É possível gaguejar grandes coisas, como é possível discursar belas idiotices e mediocridades
c disse…
António Reis era un grand’uomo!
Anónimo disse…
obrigado Cristina pelo pequeno colossal livro Uma Família em Bruxelas, que já li quatro ou cinco vezes - a última em voz alta, porque é um texto que apetece ouvir. nunca o irei esquecer. parte dos temas de falam neste postal estão lá. e são pontuadas pelo silêncio.

(não sei se é a está porta que devo bater, mas gostava de saber se haverá uma segunda edição do primeiro volume do Alexander Kluge - que não consigo encontrar em lado nenhum.
Anónimo disse…
rui ^_^
c disse…
Ah, obrigada, gostei tanto de fazer essa tradução e tentei ao máximo que o texto fosse oral, fosse uma voz.

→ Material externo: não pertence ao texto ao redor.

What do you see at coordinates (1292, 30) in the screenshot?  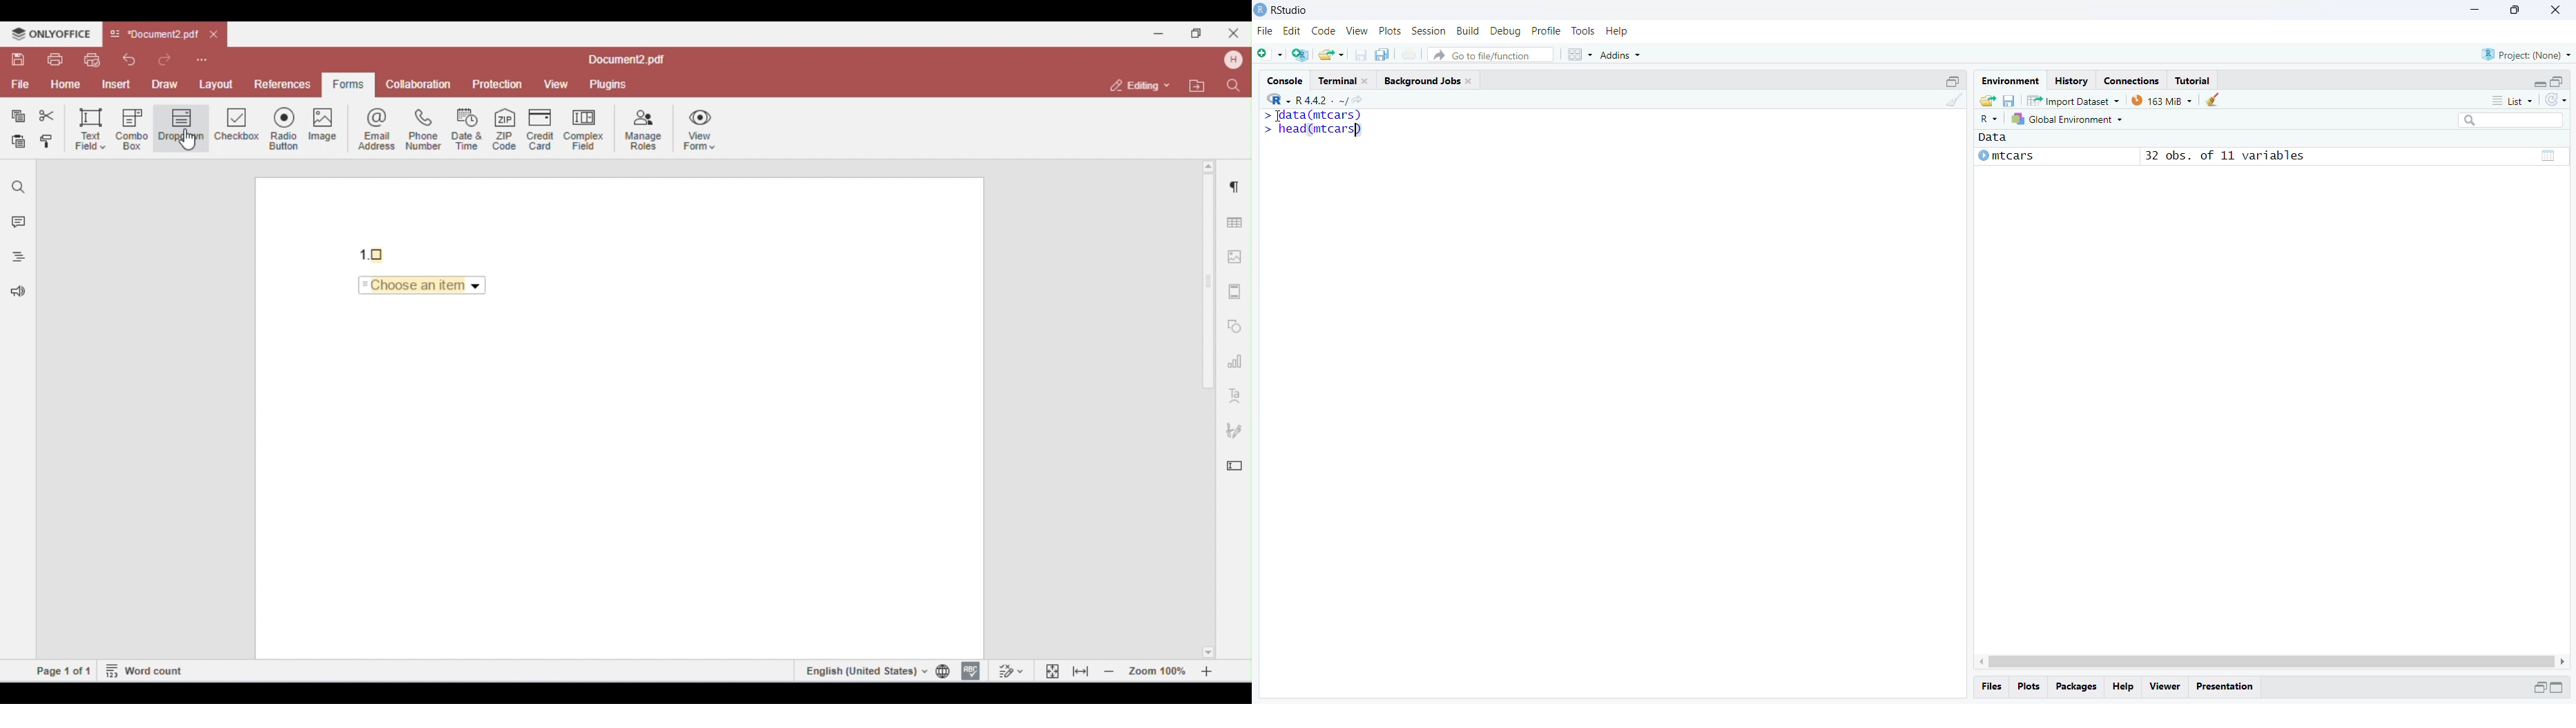 I see `edit` at bounding box center [1292, 30].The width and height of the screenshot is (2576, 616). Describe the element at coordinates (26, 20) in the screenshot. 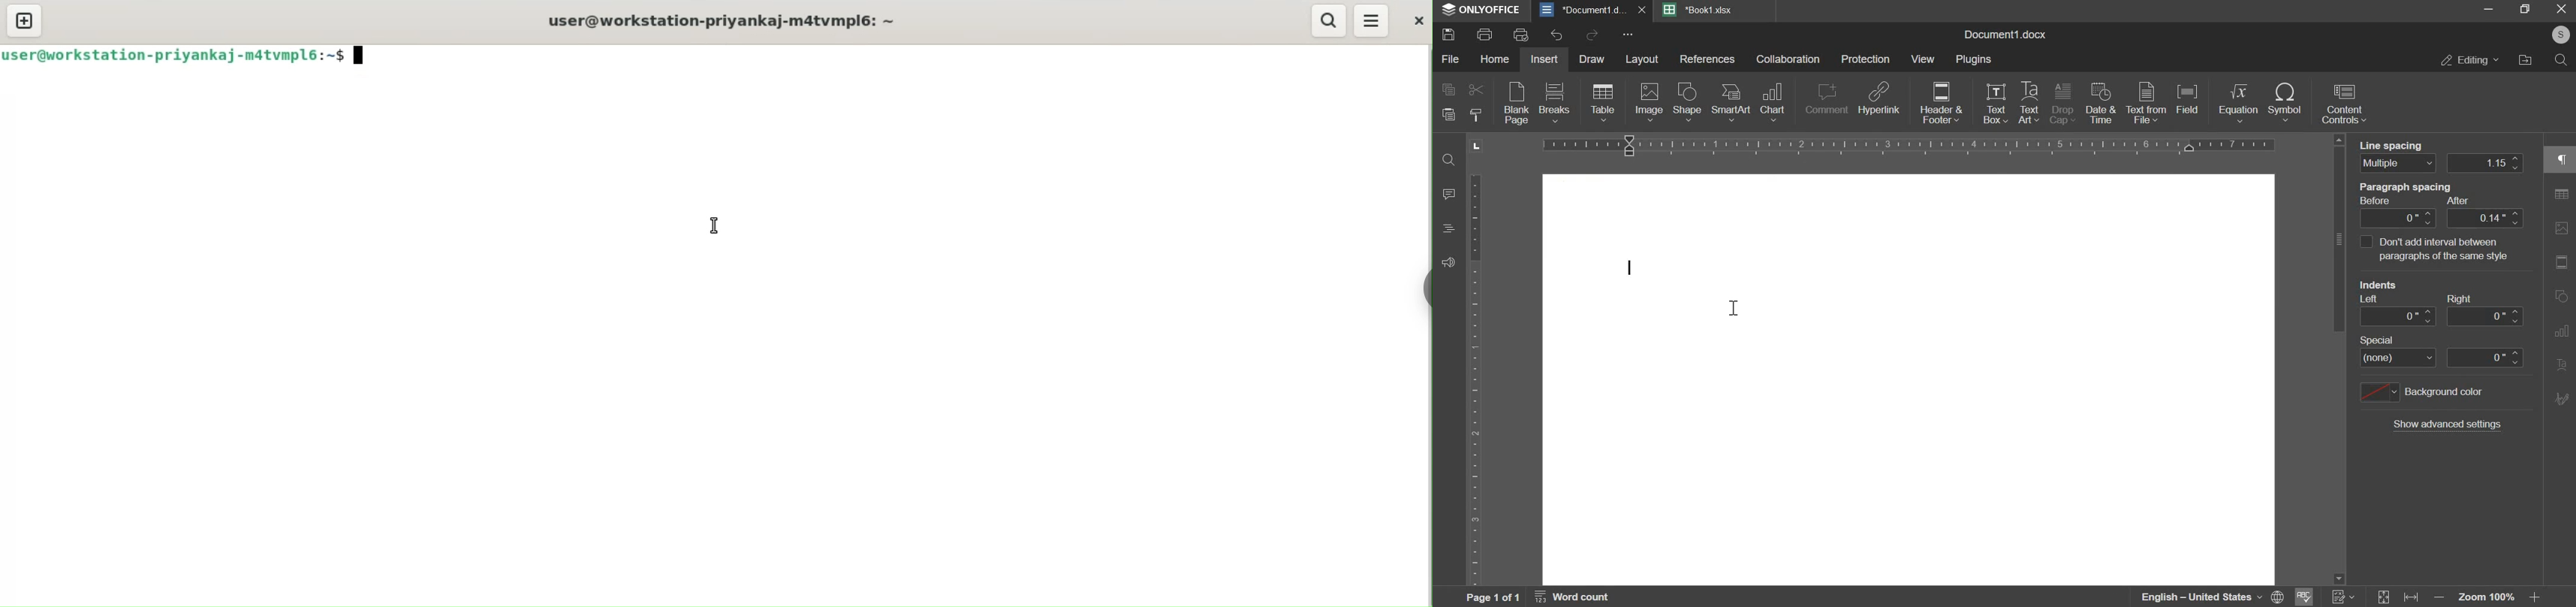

Sei que o primeiro volume do Kluge está esgotado mas não sei se será reeditado para breve. Posso perguntar ao João Brito (da BCF).
c disse…
O João já me respondeu, não está prevista a reedição desse primeiro volume do Kluge.

Podes sempre tentar encontrá-lo nalguma biblioteca. Fiz uma pequena pesquisa e vi que há exemplares em Braga e Angra do Heroísmo. Eu também só tenho o segundo volume.